**** 本文抜粋

クシシュトフ・キェシロフスキ『終わりなし』理想への逃避

クシシュトフ・キェシロフスキ監督による1984年作『終わりなし』について。

作品の背景

参照:物語ポーランドの歴史 東欧の「大国」の苦難と再生 (中公新書)

当時のポーランドは共産主義体制下にあり、それに対して結成された組織が「連帯」であり、労働者を中心に民主化運動を行なっていた。その活動を体制側が刑罰や軍事力で強制的に封じたのが「戒厳令」となっている。同時に経済危機が起こり、それに伴って配給の食料や物資が不足していた。それがこの作品の直接的な背景となっている。

また、それ以前の出来事として、ポーランドは戦時中にはナチスドイツによる占領下にあった。そして、この作品以降としては、1989年にインフレを背景としつつポーランド初の自由選挙が行われ、結果「連帯」が勝利し、民主化・資本主義化に繋がっていく。しかし、それによって貧富の差などの問題が生まれていく。

********

-- 取り組む問題 --
a: 『終わりなし』の背景を述べた文章について、次の問いに答えよ。
(i) 経済危機に伴って不足していたものは何か。
(ii) 戦時中、ポーランドはどこの占領下にあったか。
(iii) 1989年の自由選挙で勝利したのはどの組織か。
b: 『終わりなし』の背景を述べた文章の続きを書いてください。
記録は本文とは関係のない別の資料である。

**** 記録データ

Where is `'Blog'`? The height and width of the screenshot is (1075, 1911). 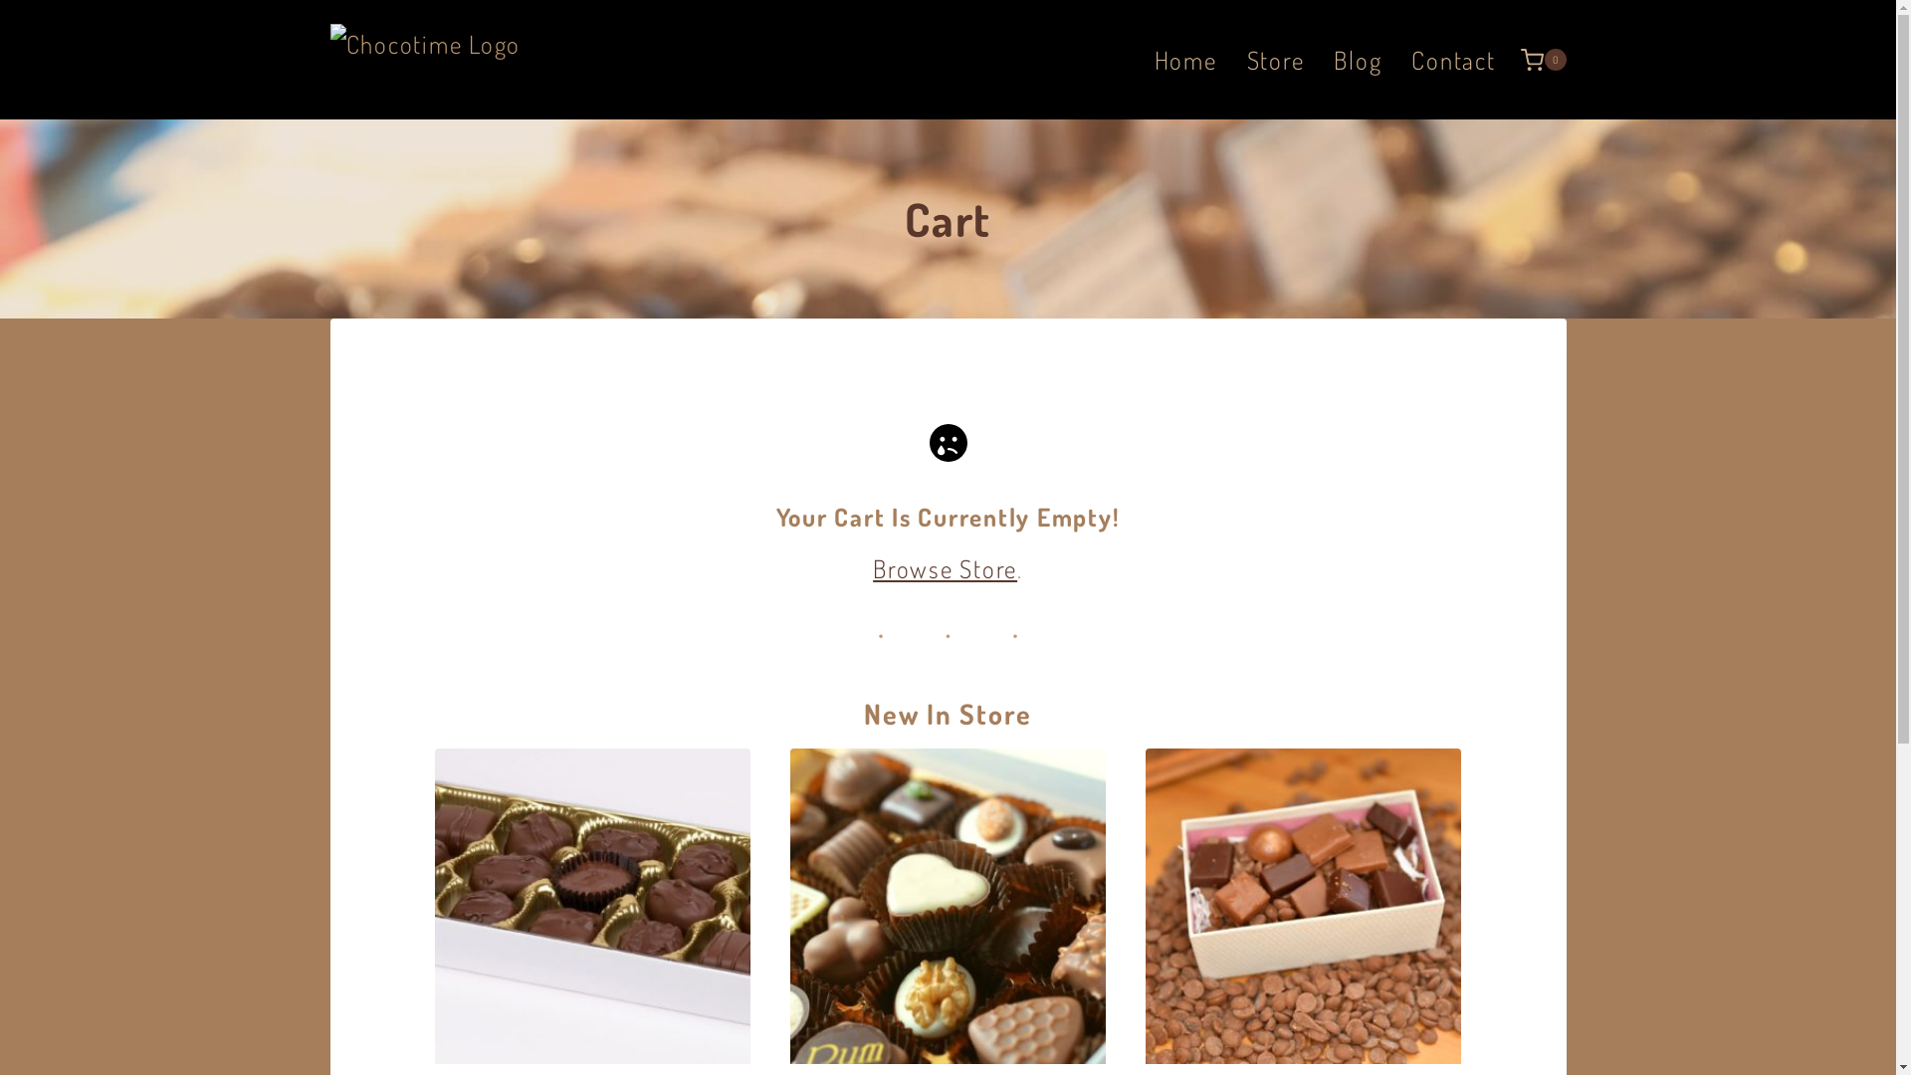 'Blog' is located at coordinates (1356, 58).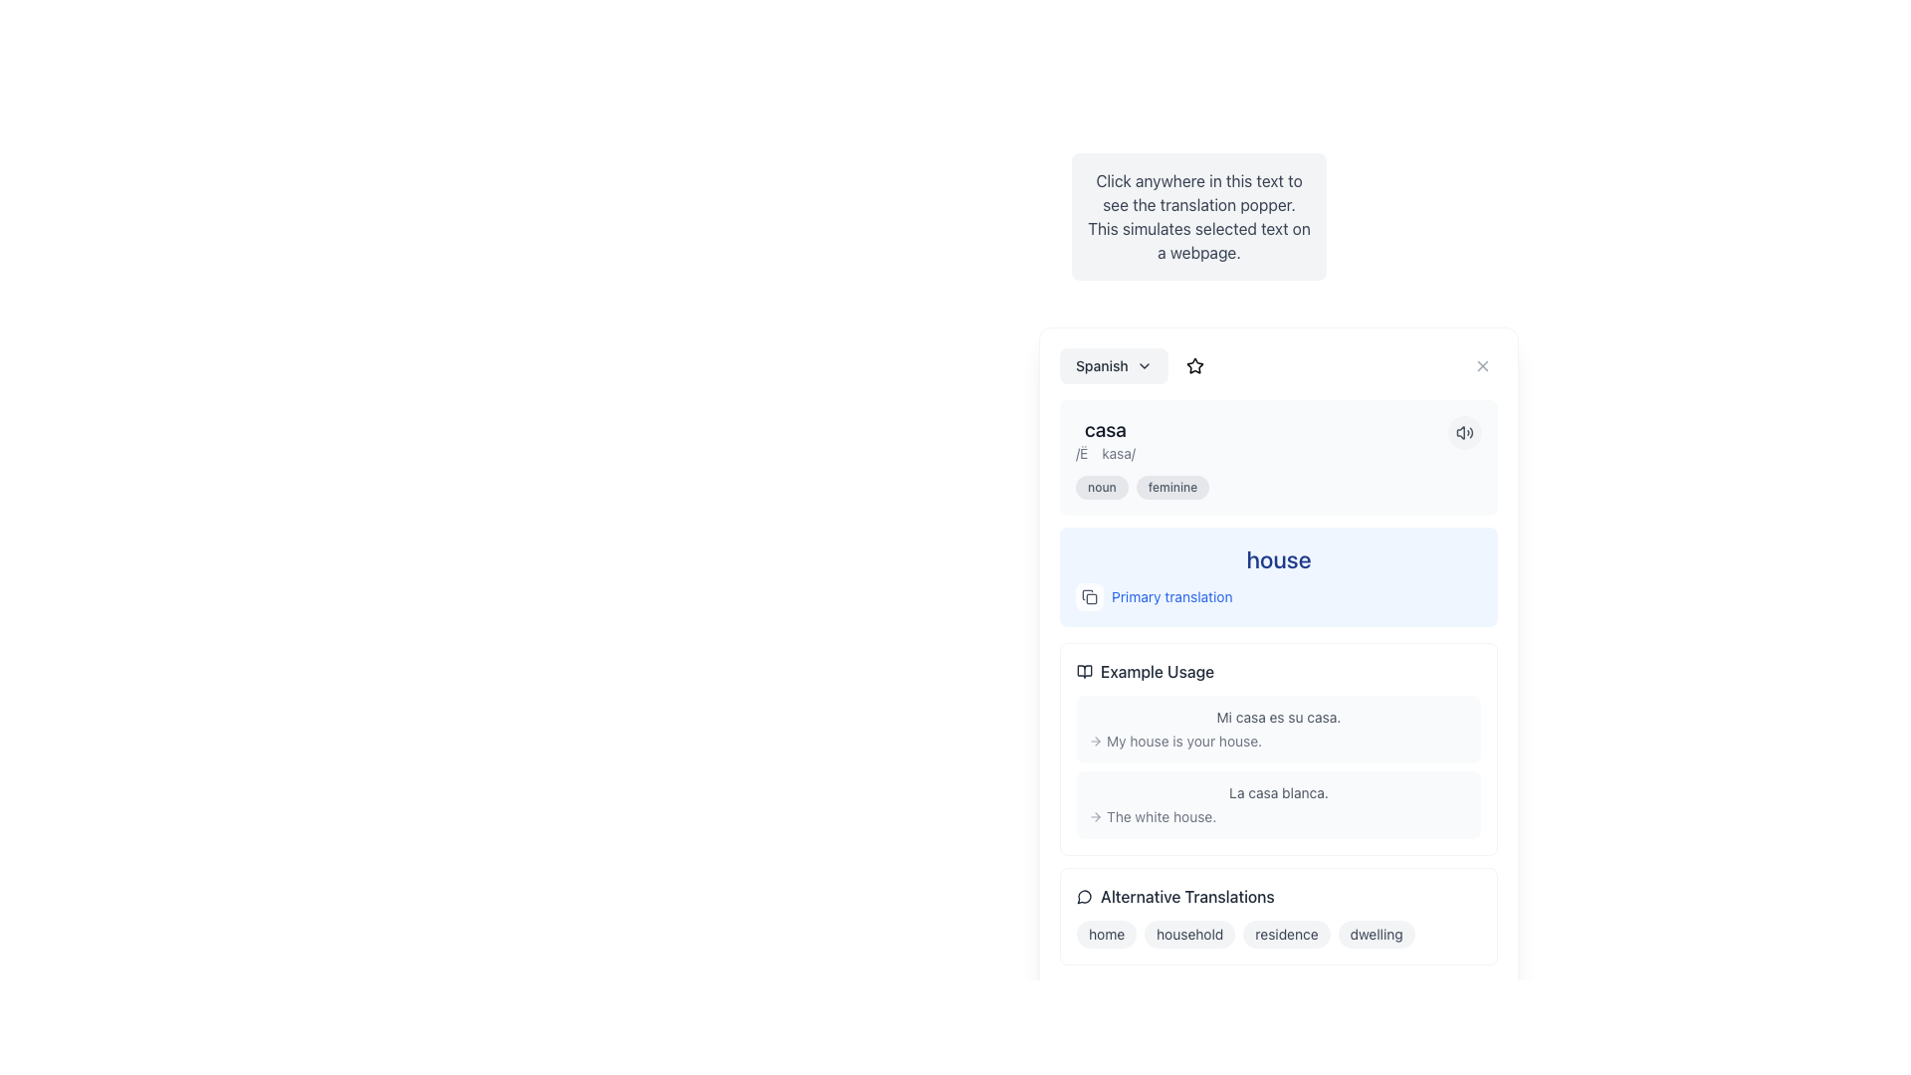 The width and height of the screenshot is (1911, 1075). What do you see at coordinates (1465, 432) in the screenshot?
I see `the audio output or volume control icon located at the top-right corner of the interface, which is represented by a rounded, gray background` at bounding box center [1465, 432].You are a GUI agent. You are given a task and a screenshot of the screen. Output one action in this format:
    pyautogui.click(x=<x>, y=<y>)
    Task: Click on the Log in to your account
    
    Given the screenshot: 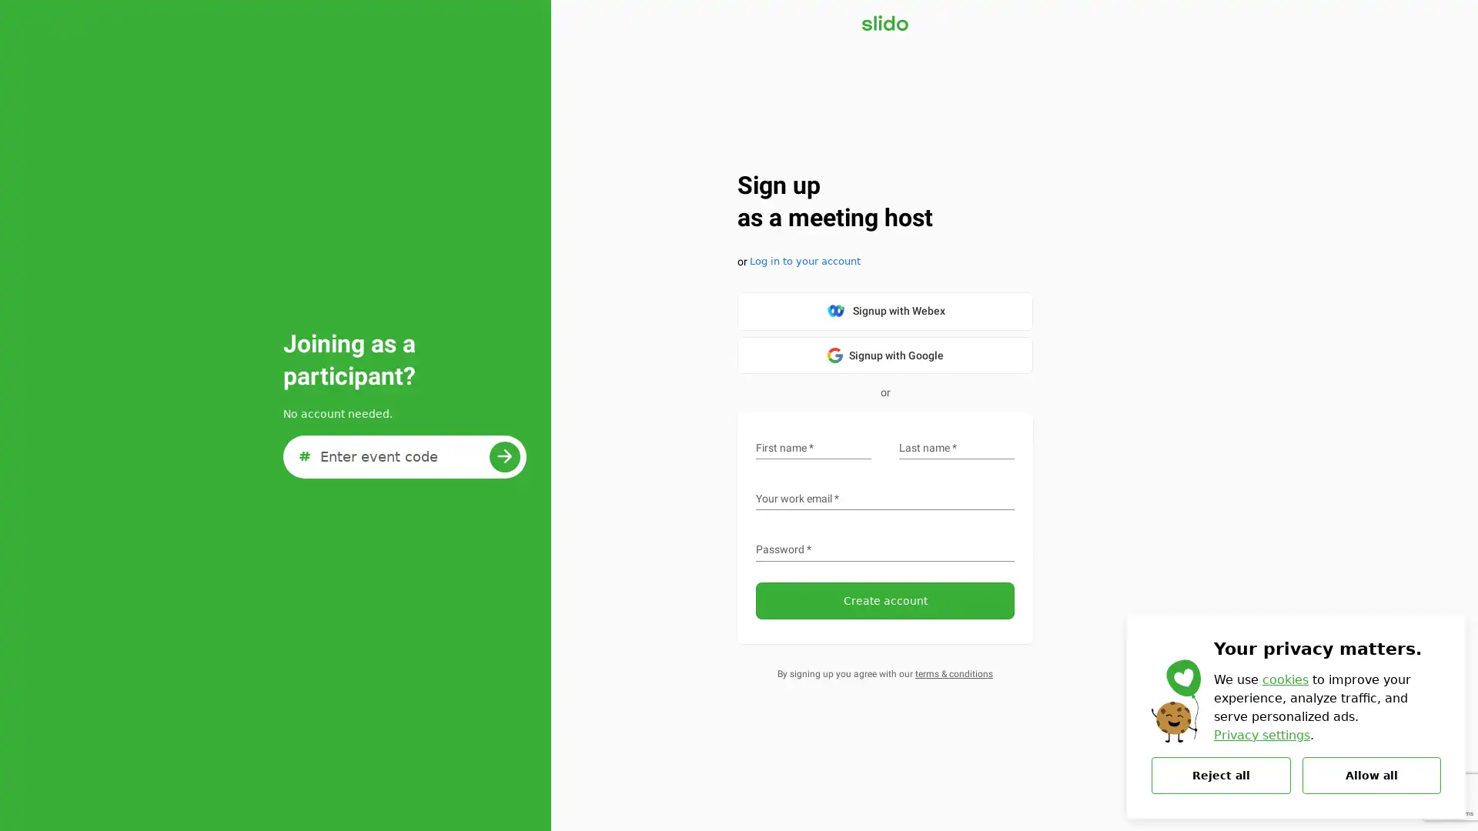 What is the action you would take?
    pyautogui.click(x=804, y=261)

********

-- 各問の解答 --
a:
(i) 配給の食料や物資
(ii) ナチスドイツ
(iii) 「連帯」

b:
理想への逃避

体制によって理想や期待が一度完全に殺されてしまったことで、体制側の仕組みに従いながら生きていかないといけなくなった人々についての映画であり、映画中に将来への希望のなさ、生きながら死んでるような感覚が充満している。

その中で、主人公は霊能力者を介して亡くなった弁護士の夫と再会する。夫の死をまだ受け入れられていない主人公の話であると同時に、夫はこの殺されてしまった民主化への期待・理想を象徴するような存在にもなっている。そして、夫が残したものがその中で唯一残った希望のように映る。しかし、それは他の弁護士によって体制側に取り込まれていく。

主人公は夫に対して、生前は染まりきれず距離を置いていたが、死後に愛していたことに気づく。夫=理想として、主人公は理想を求めれば理想的な社会になると盲信してる人達へ距離感を抱いているが、理想が失われてしまってからそれを望んでいたことに気づく。それは『偶然』の主人公の持っていた理想への距離感と同じであり、監督自身の心境を反映したもののように感じられる。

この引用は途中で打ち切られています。